A couple of additional notes: When a URI reference is 'absolute', it is still technically 'relative to' a base URI, even though the base URI does not factor into the resolution. Also, when resource #1 and resource #2 have the same URI, then the URI reference in resource #1 is a "same-document" reference, which means that if it is being dereferenced, then no action should be taken. So, for example, if an HTML document links to itself, following the link shouldn't result in fetching a new copy of the document.
—mjb 21:17, 2 August 2006 (UTC)
- Frankly, I don't think that diagrams are all that useful, since they:
- visualize extremly simple relations: a much more informative illustration would be a version of the diagram by mjb above;
- are inaccurate, as explained by mjb, and for explicitly depicting URL and URN sets as disjoint;
- make it unclear whether the superset in both diagrams has elements that are not in subsets (e.g. URIs that are not URLs nor URNs);
- emphesize the concepts of URLs and URNs, which are correctly described in the text as marginal.

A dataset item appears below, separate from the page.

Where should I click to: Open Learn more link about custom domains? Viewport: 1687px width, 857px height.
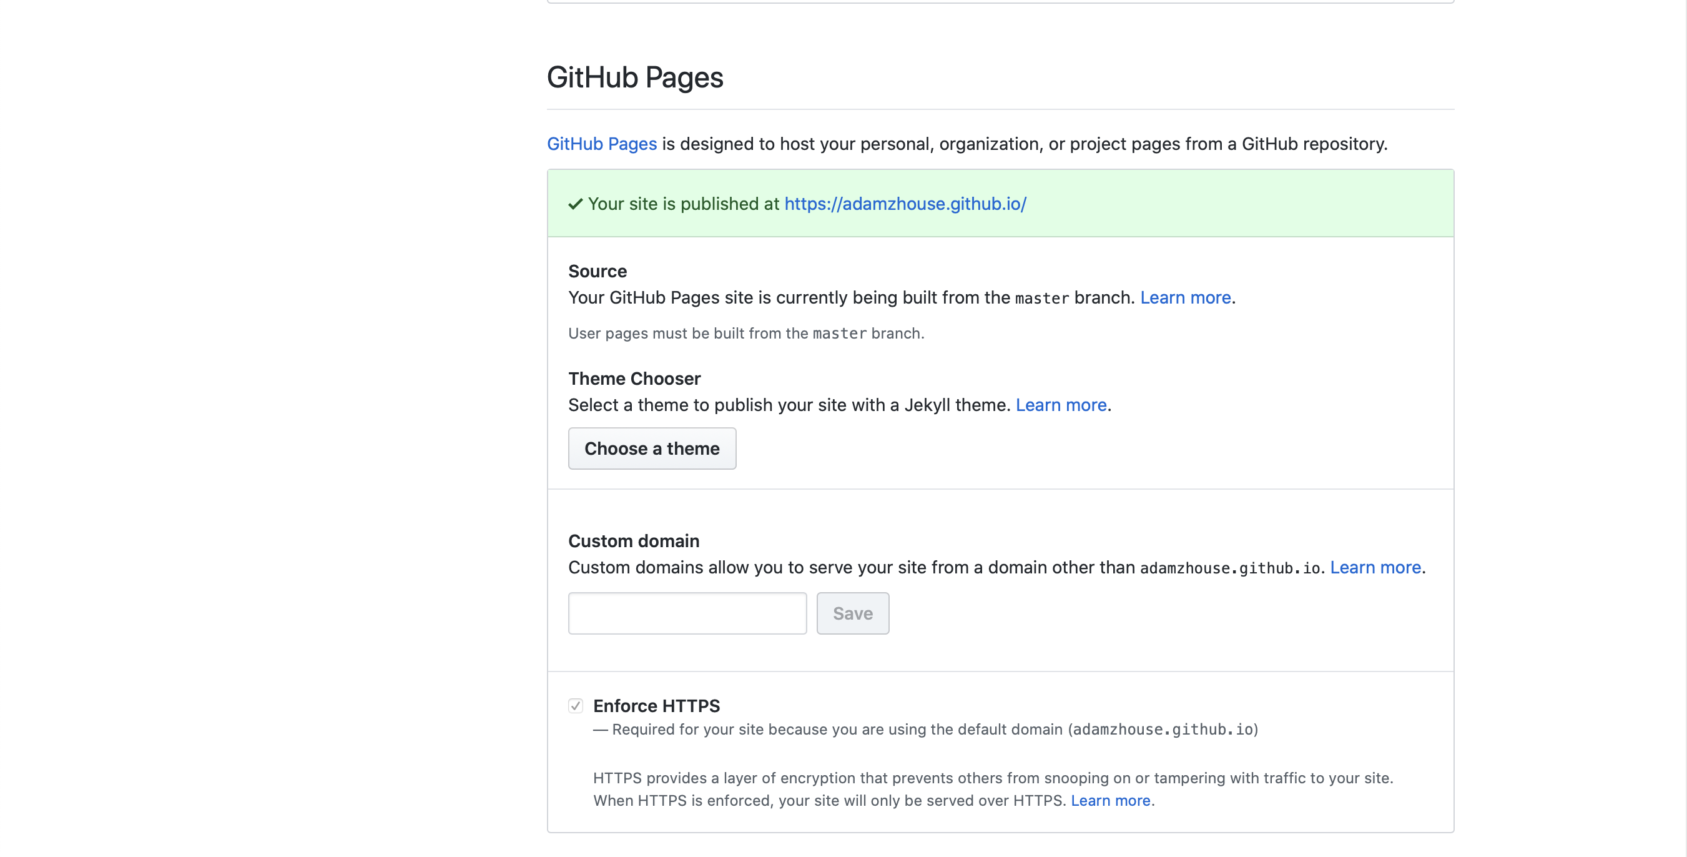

- Also, I believe there is some confusion in the article about the position of the fragment part. The current standard (STD 66) states that the fragment is an integral part of the URI (see URI scheme#Generic syntax). This was not so in the previous RFCs: the fragment was a part of the URI reference, but not the URI itself. I think the article should consistently reflect the current norm, while mentioning the previous definitions when introducing the terms, and in more detail in the history section.
- --Hrvoje Šimić 00:16, 4 August 2006 (UTC)
MMS is not an URI scheme
RFC 4355 ("IANA Registration for Enumservices email, fax, mms, ems, and sms") states:
This document registers the Enumservices "email", "fax", "sms", "ems", and "mms" using the URI schemes 'tel:' and 'mailto:' as per the IANA registration process defined in the ENUM specification RFC 3761.
Then, "mms" is not an URI scheme but an Enumservice.
For validating, I check with IANA-maintained registry of URI Schemes. "mms" is not there, but "tel" is. In order to keep the original intent, I replaced "mms" with "tel", which is a registered URI scheme as per RFC 3966. (But tel has not a wiki-article... perhaps we should use "ldap" as an example having its own one...)
btw, I realized the aforementioned IANA registry was not among the external links. I included it.
(Rjgodoy 02:49, 2 March 2007 (UTC))
Venn diagram is misleading
"A URI can be further classified as a locator, a name, or both." [RFC 3986] (section 1.1.3)
"An individual scheme does not have to be classified as being just one
of "name" or 'locator'." [RFC 3986] (section 1.1.3)
URI schemes which are both URN and URL may not be usual, but URL and URN are defined not to be mutually exclusive. —Preceding unsigned comment added by Rjgodoy (talk • contribs) 01:53, 25 March 2007
- I only restored the diagram and accompanying paragraph yesterday just because it had been deleted anonymously without explanation, and the deletion was buried by other edits a day later, so apparently no one noticed, since the deletion would've only been on people's watchlist for about 32 hours. If the diagram is misleading, feel free to remove it again. —mjb 18:10, 25 March 2007 (UTC)
- I replaced the image here, as well as in fr-wikipedia and uk-wikipedia (which also refered the incorrect diagram). I think the image caption is fine, so I am not modifying it now. (Rjgodoy 04:56, 26 March 2007 (UTC))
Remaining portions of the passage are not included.